The first step in choosing an appropriate visualization is
to understand what you are trying to communicate. The purpose of a chart is to
convey information about some kind of relationship between pieces of data.
There is always at least two pieces of information in a chart (otherwise it is
a very boring chart) and the type of relationship between those pieces of
information helps determine the most effective way to display it.
What kind of relationship do you want to illustrate?
- Do you want to draw a
comparative relationship?
Ex. How do the values of A compare to B, compare to C, over time?
- Do you want to illustrate
the existence of a relationship?
Ex. As the values of A increase, what happens to B or C?
- Do you want to understand
a composition, how pieces make up a whole?
Ex. How are the values of A broken down into groups B and C?
- Do you want to show how
values in a relationship are distributed?
Ex. How often does A occur by value?
One of the better examples I have seen on how to start
understanding this process is by Extreme Presentation Method and their Chart
Chooser (http://www.extremepresentation.com/design/charts/).
This chooser presents a nice compact decision tree to understand how certain
charts are best used to explain specific relationships. It is neither perfect,
nor complete, but it is an excellent starting point.
Another
good resource is the Periodic Table of Visualization Methods by Visual Literacy
(http://www.visual-literacy.org/periodic_table/periodic_table.html#).

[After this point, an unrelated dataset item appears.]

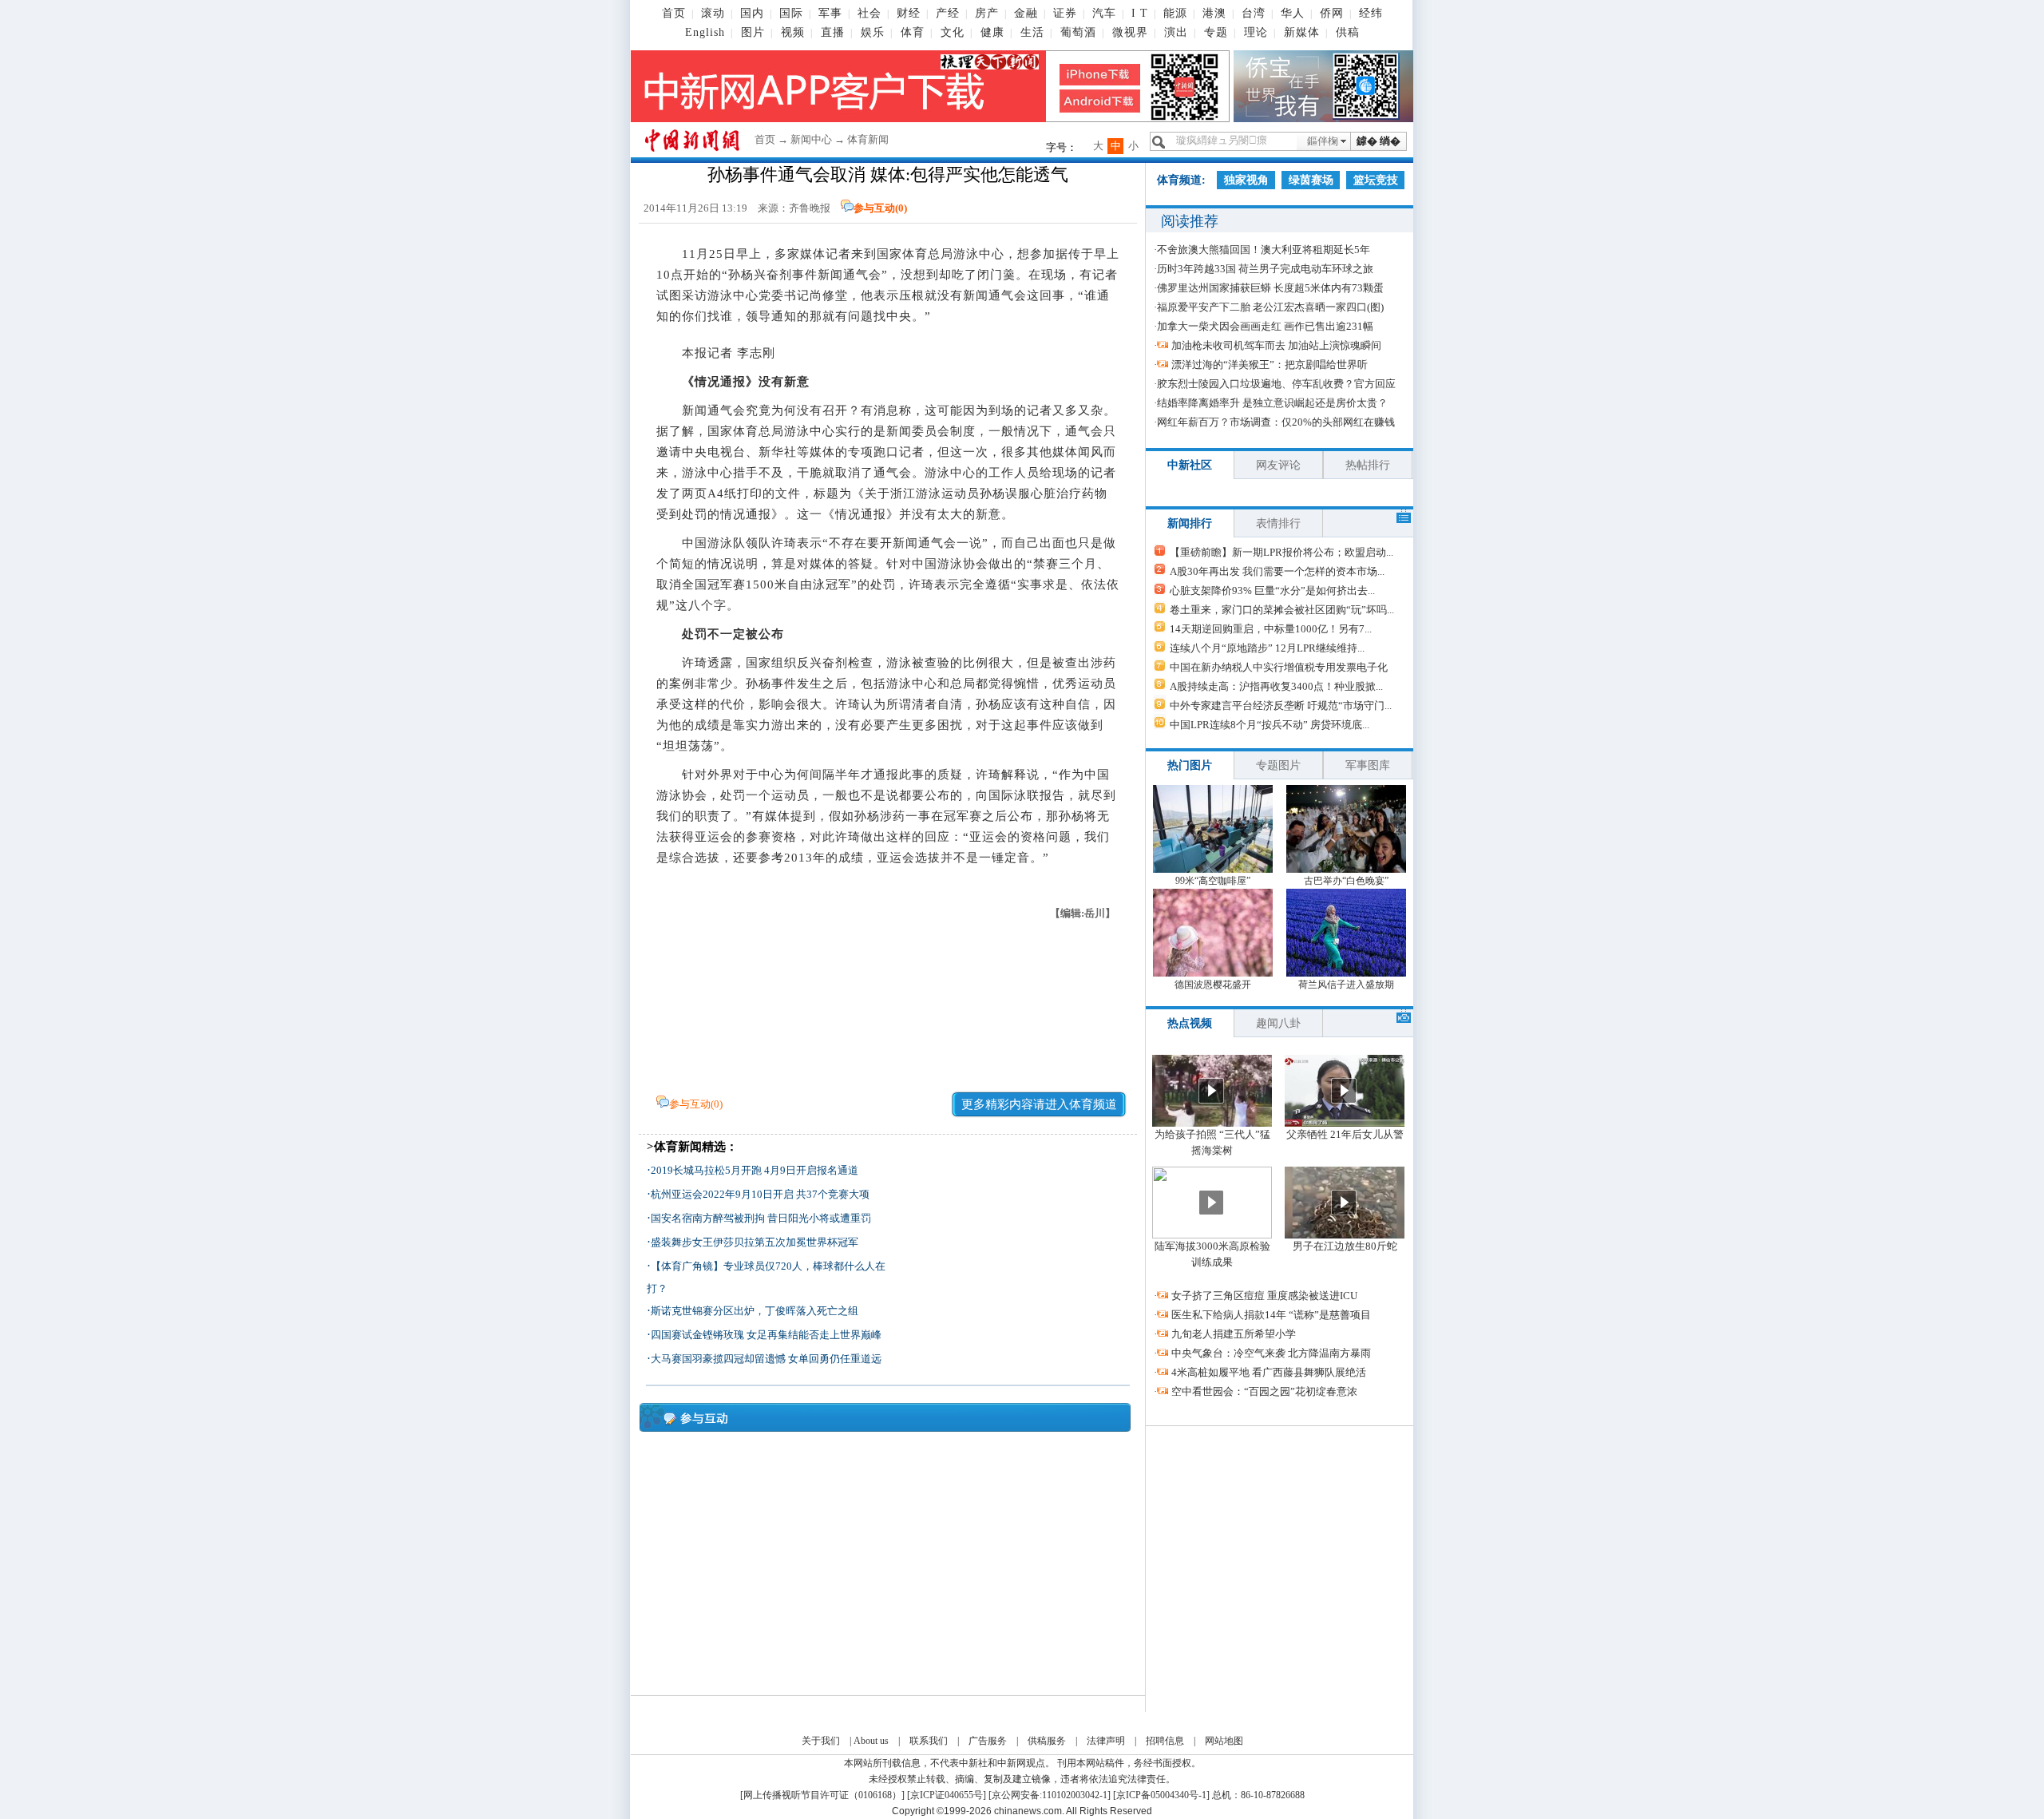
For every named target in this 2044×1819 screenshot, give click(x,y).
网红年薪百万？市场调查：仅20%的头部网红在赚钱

This resource gives a wide spectrum of visualization options and groups them by
What is being visualized (Data, Information, Concept, Strategy, Metaphor,
Compound), whether the visualization is Process or Structure, whether the
visualization is on the Overview or Detail level or both, and whether a visualization
is geared towards Convergent or Divergent thinking. It does not do a good job
of explaining when or how to use any particular visualization, but it is a nice
complement to the Extreme Presentation decision tree by providing a bit of
context around the purpose of certain visualizations.